El evangelio no está limitado a una cultura ni a una tradición lingüística. Debido a que su poder descansa en el Espíritu y no en la uniformidad humana, puede ser traducido y proclamado en todo contexto.
Conclusión
Pentecostés puede interpretarse como un momento en el que las consecuencias de Babel comienzan a ser redimidas dentro del plan redentor de Dios. La confusión de idiomas que una vez contribuyó a la separación humana se convierte, por medio del Espíritu, en el mismo medio mediante el cual el evangelio se extiende entre las naciones.
Donde la ambición humana intentó alcanzar el cielo mediante ladrillos y torres, Dios ahora trae el mensaje del cielo a la tierra por medio de la proclamación de Cristo. La unidad creada en Hechos 2 es, por lo tanto, más profunda que el simple hecho de compartir un idioma. Es una unidad arraigada en el evangelio y sostenida por el Espíritu Santo.
En este sentido, Pentecostés marca el surgimiento de una nueva comunidad formada bajo el señorío de Jesús. Las naciones permanecen distintas, pero son atraídas hacia una misma historia redentora. El idioma deja de ser una barrera y se convierte en un puente por el cual viaja el mensaje de salvación.
La iglesia, nacida en los eventos de Pentecostés, continúa esta misión. Lo que comenzó como dispersión en Babel ahora se convierte en reunión en Cristo. Las naciones dispersas están siendo gradualmente reunidas, no en un imperio terrenal, sino en el reino de Dios bajo el reinado de Jesucristo.
Bibliografía
Bauckham, Richard. Bible and Mission: Christian Witness in a Postmodern World. Grand Rapids: Baker Academic, 2003.
Beale, G. K. A New Testament Biblical Theology. Grand Rapids: Baker Academic, 2011.

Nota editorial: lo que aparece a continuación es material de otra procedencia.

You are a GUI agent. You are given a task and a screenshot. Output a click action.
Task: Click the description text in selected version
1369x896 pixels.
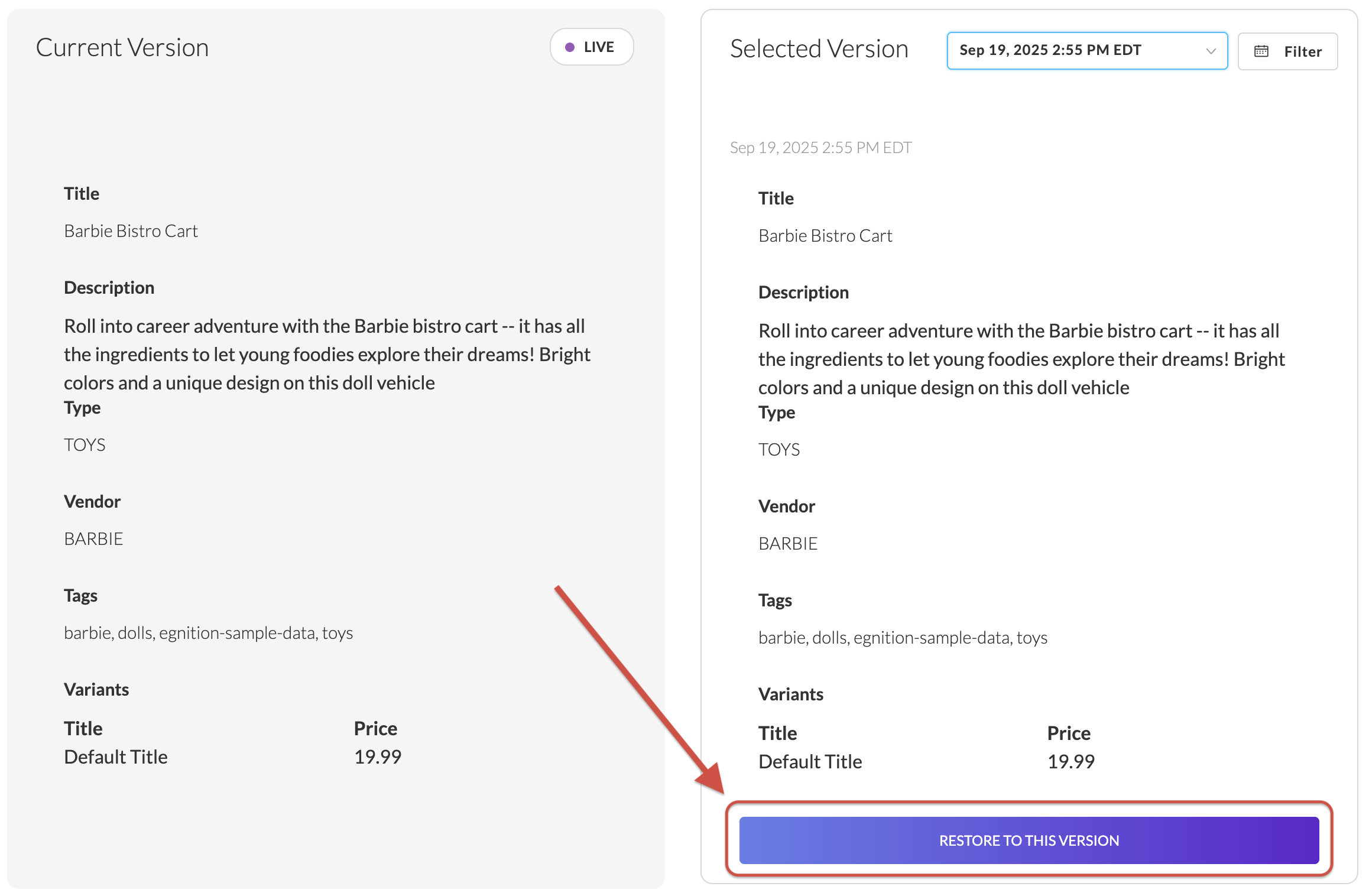tap(1021, 359)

Bruce, F. F. The Book of the Acts. Grand Rapids: Eerdmans, 1988.
Carson, D. A. The God Who Is There. Grand Rapids: Baker Books, 2010.
Keener, Craig S. Acts: An Exegetical Commentary. Grand Rapids: Baker Academic, 2012.
Peterson, David G. The Acts of the Apostles. Grand Rapids: Eerdmans, 2009.
Stott, John R. W. The Message of Acts. Downers Grove: InterVarsity Press, 1990.
Wright, Christopher J. H. The Mission of God. Downers Grove: InterVarsity Press, 2006.
Wright, N. T. Acts for Everyone, Part One. Louisville: Westminster John Knox Press, 2008.